**REQUIRED WORK**
An exact restatement of every record is required.

**Items listed in a dataset**
• • • • • • •

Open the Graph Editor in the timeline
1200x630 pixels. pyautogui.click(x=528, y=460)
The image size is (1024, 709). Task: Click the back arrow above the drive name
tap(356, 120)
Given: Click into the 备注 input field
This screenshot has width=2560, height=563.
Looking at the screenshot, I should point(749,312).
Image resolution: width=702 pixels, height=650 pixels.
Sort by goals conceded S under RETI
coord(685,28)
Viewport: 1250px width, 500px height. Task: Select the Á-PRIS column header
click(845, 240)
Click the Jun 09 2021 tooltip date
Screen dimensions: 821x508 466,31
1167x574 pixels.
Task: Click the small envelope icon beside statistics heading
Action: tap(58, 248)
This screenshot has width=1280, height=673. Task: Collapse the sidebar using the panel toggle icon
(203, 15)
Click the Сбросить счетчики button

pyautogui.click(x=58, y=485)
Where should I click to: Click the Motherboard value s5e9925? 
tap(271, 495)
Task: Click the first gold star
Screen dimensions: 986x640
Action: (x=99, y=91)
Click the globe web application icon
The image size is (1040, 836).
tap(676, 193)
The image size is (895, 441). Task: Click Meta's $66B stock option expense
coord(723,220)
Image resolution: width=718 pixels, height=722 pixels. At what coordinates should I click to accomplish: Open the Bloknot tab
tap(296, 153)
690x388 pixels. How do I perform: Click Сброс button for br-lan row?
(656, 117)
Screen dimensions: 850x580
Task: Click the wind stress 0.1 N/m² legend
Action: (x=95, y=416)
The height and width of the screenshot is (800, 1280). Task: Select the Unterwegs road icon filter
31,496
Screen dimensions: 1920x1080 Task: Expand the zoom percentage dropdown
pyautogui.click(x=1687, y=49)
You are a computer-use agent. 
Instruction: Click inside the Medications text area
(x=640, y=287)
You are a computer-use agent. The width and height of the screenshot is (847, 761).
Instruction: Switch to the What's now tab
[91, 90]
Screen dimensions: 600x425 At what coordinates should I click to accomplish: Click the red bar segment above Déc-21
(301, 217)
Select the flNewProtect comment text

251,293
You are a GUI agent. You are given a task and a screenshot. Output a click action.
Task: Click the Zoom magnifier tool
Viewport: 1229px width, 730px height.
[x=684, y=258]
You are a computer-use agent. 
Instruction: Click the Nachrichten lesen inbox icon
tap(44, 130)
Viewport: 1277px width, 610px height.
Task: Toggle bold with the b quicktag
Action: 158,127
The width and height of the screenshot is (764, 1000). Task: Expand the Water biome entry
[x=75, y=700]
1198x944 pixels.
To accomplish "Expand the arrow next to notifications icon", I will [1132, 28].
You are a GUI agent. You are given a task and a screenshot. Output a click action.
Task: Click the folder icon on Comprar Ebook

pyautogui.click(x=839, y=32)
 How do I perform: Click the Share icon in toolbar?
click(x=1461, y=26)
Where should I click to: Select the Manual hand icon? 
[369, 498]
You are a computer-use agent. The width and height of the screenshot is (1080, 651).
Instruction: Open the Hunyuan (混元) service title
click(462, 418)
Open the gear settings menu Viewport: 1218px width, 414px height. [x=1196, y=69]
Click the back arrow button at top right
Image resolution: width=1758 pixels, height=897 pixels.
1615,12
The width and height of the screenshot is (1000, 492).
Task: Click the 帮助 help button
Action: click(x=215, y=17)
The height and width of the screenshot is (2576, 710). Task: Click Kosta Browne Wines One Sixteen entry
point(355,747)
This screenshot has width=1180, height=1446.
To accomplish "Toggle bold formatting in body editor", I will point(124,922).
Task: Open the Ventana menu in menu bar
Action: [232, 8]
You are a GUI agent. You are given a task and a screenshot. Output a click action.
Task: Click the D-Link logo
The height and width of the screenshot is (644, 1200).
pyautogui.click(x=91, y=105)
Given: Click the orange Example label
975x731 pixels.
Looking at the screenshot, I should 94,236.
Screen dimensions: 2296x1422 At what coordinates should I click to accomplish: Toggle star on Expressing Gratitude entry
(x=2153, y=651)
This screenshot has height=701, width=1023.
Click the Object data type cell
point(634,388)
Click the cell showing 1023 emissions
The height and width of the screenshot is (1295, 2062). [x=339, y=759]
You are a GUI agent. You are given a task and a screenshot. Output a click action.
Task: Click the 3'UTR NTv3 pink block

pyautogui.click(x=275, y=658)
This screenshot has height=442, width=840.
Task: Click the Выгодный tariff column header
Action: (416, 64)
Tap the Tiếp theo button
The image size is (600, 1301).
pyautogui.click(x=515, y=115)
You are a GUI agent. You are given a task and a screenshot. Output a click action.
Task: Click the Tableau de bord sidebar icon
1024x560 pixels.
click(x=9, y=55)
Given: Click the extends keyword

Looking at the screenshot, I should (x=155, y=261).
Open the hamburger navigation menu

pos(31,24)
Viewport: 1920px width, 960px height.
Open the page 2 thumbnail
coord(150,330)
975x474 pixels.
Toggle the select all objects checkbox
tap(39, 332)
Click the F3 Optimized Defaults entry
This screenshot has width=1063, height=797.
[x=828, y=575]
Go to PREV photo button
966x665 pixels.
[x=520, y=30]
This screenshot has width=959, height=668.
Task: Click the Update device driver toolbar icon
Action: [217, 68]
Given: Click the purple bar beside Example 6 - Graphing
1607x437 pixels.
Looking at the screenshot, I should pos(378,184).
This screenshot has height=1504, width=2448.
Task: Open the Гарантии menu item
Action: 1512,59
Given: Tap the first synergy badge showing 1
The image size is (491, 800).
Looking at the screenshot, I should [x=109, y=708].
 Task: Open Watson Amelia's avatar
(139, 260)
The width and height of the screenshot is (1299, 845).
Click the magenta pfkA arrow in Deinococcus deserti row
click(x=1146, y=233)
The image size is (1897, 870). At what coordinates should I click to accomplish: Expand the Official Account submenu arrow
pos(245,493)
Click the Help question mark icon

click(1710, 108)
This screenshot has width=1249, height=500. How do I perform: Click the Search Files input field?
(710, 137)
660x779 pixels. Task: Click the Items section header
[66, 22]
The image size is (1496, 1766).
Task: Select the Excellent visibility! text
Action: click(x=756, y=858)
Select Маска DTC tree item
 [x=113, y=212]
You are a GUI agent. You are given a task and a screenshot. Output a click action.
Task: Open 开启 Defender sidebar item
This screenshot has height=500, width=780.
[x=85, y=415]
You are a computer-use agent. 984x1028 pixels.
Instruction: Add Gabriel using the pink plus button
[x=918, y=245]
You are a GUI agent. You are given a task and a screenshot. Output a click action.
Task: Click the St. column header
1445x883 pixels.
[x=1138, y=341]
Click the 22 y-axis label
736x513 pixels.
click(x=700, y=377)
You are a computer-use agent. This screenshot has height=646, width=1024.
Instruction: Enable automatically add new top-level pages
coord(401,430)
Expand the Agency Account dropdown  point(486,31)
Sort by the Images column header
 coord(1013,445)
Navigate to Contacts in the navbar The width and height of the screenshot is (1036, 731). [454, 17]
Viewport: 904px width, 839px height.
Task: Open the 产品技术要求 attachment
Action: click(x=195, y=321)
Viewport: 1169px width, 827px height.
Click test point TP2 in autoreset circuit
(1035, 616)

• • • • • • •

**RESPONSE BELOW**
Open the Graph Editor in the timeline
1200x630 pixels. pyautogui.click(x=528, y=460)
The image size is (1024, 709). Task: Click the back arrow above the drive name
tap(356, 120)
Given: Click into the 备注 input field
This screenshot has width=2560, height=563.
Looking at the screenshot, I should point(749,312).
Image resolution: width=702 pixels, height=650 pixels.
Sort by goals conceded S under RETI
coord(685,28)
Viewport: 1250px width, 500px height. Task: Select the Á-PRIS column header
click(845, 240)
Click the Jun 09 2021 tooltip date
Screen dimensions: 821x508 466,31
1167x574 pixels.
Task: Click the small envelope icon beside statistics heading
Action: tap(58, 248)
This screenshot has width=1280, height=673. Task: Collapse the sidebar using the panel toggle icon
(203, 15)
Click the Сбросить счетчики button

pyautogui.click(x=58, y=485)
Where should I click to: Click the Motherboard value s5e9925? 
tap(271, 495)
Task: Click the first gold star
Screen dimensions: 986x640
Action: (x=99, y=91)
Click the globe web application icon
The image size is (1040, 836).
tap(676, 193)
The image size is (895, 441). Task: Click Meta's $66B stock option expense
coord(723,220)
Image resolution: width=718 pixels, height=722 pixels. At what coordinates should I click to accomplish: Open the Bloknot tab
tap(296, 153)
690x388 pixels. How do I perform: Click Сброс button for br-lan row?
(656, 117)
Screen dimensions: 850x580
Task: Click the wind stress 0.1 N/m² legend
Action: (x=95, y=416)
The height and width of the screenshot is (800, 1280). Task: Select the Unterwegs road icon filter
31,496
Screen dimensions: 1920x1080 Task: Expand the zoom percentage dropdown
pyautogui.click(x=1687, y=49)
You are a computer-use agent. 
Instruction: Click inside the Medications text area
(x=640, y=287)
You are a computer-use agent. The width and height of the screenshot is (847, 761).
Instruction: Switch to the What's now tab
[91, 90]
Screen dimensions: 600x425 At what coordinates should I click to accomplish: Click the red bar segment above Déc-21
(301, 217)
Select the flNewProtect comment text

251,293
You are a GUI agent. You are given a task and a screenshot. Output a click action.
Task: Click the Zoom magnifier tool
Viewport: 1229px width, 730px height.
[x=684, y=258]
You are a computer-use agent. 
Instruction: Click the Nachrichten lesen inbox icon
tap(44, 130)
Viewport: 1277px width, 610px height.
Task: Toggle bold with the b quicktag
Action: 158,127
The width and height of the screenshot is (764, 1000). Task: Expand the Water biome entry
[x=75, y=700]
1198x944 pixels.
To accomplish "Expand the arrow next to notifications icon", I will [1132, 28].
You are a GUI agent. You are given a task and a screenshot. Output a click action.
Task: Click the folder icon on Comprar Ebook

pyautogui.click(x=839, y=32)
 How do I perform: Click the Share icon in toolbar?
click(x=1461, y=26)
Where should I click to: Select the Manual hand icon? 
[369, 498]
You are a computer-use agent. The width and height of the screenshot is (1080, 651).
Instruction: Open the Hunyuan (混元) service title
click(462, 418)
Open the gear settings menu Viewport: 1218px width, 414px height. [x=1196, y=69]
Click the back arrow button at top right
Image resolution: width=1758 pixels, height=897 pixels.
1615,12
The width and height of the screenshot is (1000, 492).
Task: Click the 帮助 help button
Action: click(x=215, y=17)
The height and width of the screenshot is (2576, 710). Task: Click Kosta Browne Wines One Sixteen entry
point(355,747)
This screenshot has width=1180, height=1446.
To accomplish "Toggle bold formatting in body editor", I will point(124,922).
Task: Open the Ventana menu in menu bar
Action: [232, 8]
You are a GUI agent. You are given a task and a screenshot. Output a click action.
Task: Click the D-Link logo
The height and width of the screenshot is (644, 1200).
pyautogui.click(x=91, y=105)
Given: Click the orange Example label
975x731 pixels.
Looking at the screenshot, I should 94,236.
Screen dimensions: 2296x1422 At what coordinates should I click to accomplish: Toggle star on Expressing Gratitude entry
(x=2153, y=651)
This screenshot has height=701, width=1023.
Click the Object data type cell
point(634,388)
Click the cell showing 1023 emissions
The height and width of the screenshot is (1295, 2062). [x=339, y=759]
You are a GUI agent. You are given a task and a screenshot. Output a click action.
Task: Click the 3'UTR NTv3 pink block

pyautogui.click(x=275, y=658)
This screenshot has height=442, width=840.
Task: Click the Выгодный tariff column header
Action: (416, 64)
Tap the Tiếp theo button
The image size is (600, 1301).
pyautogui.click(x=515, y=115)
You are a GUI agent. You are given a task and a screenshot. Output a click action.
Task: Click the Tableau de bord sidebar icon
1024x560 pixels.
click(x=9, y=55)
Given: Click the extends keyword

Looking at the screenshot, I should (x=155, y=261).
Open the hamburger navigation menu

pos(31,24)
Viewport: 1920px width, 960px height.
Open the page 2 thumbnail
coord(150,330)
975x474 pixels.
Toggle the select all objects checkbox
tap(39, 332)
Click the F3 Optimized Defaults entry
This screenshot has width=1063, height=797.
[x=828, y=575]
Go to PREV photo button
966x665 pixels.
[x=520, y=30]
This screenshot has width=959, height=668.
Task: Click the Update device driver toolbar icon
Action: [217, 68]
Given: Click the purple bar beside Example 6 - Graphing
1607x437 pixels.
Looking at the screenshot, I should pos(378,184).
This screenshot has height=1504, width=2448.
Task: Open the Гарантии menu item
Action: 1512,59
Given: Tap the first synergy badge showing 1
The image size is (491, 800).
Looking at the screenshot, I should [x=109, y=708].
 Task: Open Watson Amelia's avatar
(139, 260)
The width and height of the screenshot is (1299, 845).
Click the magenta pfkA arrow in Deinococcus deserti row
click(x=1146, y=233)
The image size is (1897, 870). At what coordinates should I click to accomplish: Expand the Official Account submenu arrow
pos(245,493)
Click the Help question mark icon

click(1710, 108)
This screenshot has width=1249, height=500. How do I perform: Click the Search Files input field?
(710, 137)
660x779 pixels. Task: Click the Items section header
[66, 22]
The image size is (1496, 1766).
Task: Select the Excellent visibility! text
Action: click(x=756, y=858)
Select Маска DTC tree item
 [x=113, y=212]
You are a GUI agent. You are given a task and a screenshot. Output a click action.
Task: Open 开启 Defender sidebar item
This screenshot has height=500, width=780.
[x=85, y=415]
You are a computer-use agent. 984x1028 pixels.
Instruction: Add Gabriel using the pink plus button
[x=918, y=245]
You are a GUI agent. You are given a task and a screenshot. Output a click action.
Task: Click the St. column header
1445x883 pixels.
[x=1138, y=341]
Click the 22 y-axis label
736x513 pixels.
click(x=700, y=377)
You are a computer-use agent. This screenshot has height=646, width=1024.
Instruction: Enable automatically add new top-level pages
coord(401,430)
Expand the Agency Account dropdown  point(486,31)
Sort by the Images column header
 coord(1013,445)
Navigate to Contacts in the navbar The width and height of the screenshot is (1036, 731). [454, 17]
Viewport: 904px width, 839px height.
Task: Open the 产品技术要求 attachment
Action: click(x=195, y=321)
Viewport: 1169px width, 827px height.
Click test point TP2 in autoreset circuit
(1035, 616)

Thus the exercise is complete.